Audible Battery Management System for Electric Vehicles
Liang He, CMTC Fellow


This project aims to transfer real-time battery information of electric vehicles into enjoyable audio signals, i.e., listen to the battery.

Problem that Inspired Research:
The operation of batteries need to be monitored, in real time, with a large number of physical quantifies such as voltage, discharge/charge current, temperature, remaining capacity, etc. Normal drivers may not have the knowledge to fully understand these information, especially when requiring real-time interpreting. 

Objective / Proposed Solution:
The proposed audible battery management system will convert these multi-modal battery information into audio signals, e.g., music, which drivers can interpret easily without causing distractions.

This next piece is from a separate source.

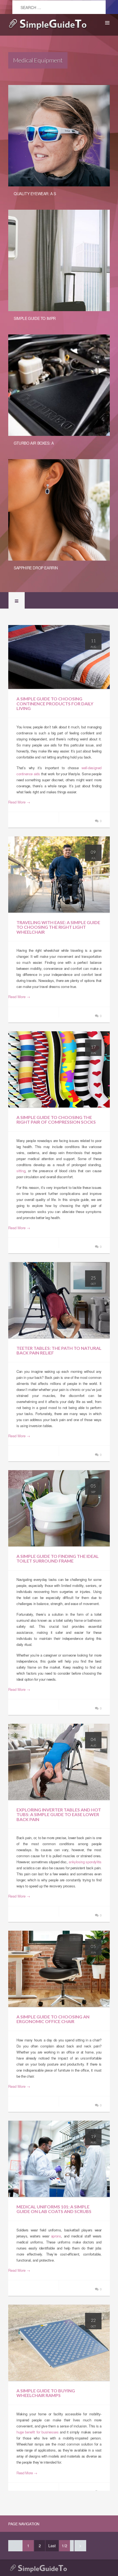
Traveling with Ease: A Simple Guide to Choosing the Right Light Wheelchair (58, 927)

Greatest Challenge to Overcome:
The biggest challenge is to convert the battery into audio signals that are enjoyable and also informative. 

Benefits of Research:
This project will provide cross-discipline human-centered training opportunities to participating (under)graduate students. Also, this project covers the complete lifecycle of data science and engineering in data collection, preparation, analysis, management, and visualization, and thus prepares students for further data-oriented careers.

Real-World Application(s):
The automative industry and other commercial companies in battery-powered systems will benefit from this project.

Innovations to Media and Technology:
This project will open a new paradigm of “listen to the battery.”

Cutting-edge Technology Being Used:
We will use machine learning approaches to achieve the automatic mapping from battery information to enjoyable audio signals.

Transdisciplinary Collaboration:
This project integrates computer science, electric and mechanical engineering, and arts.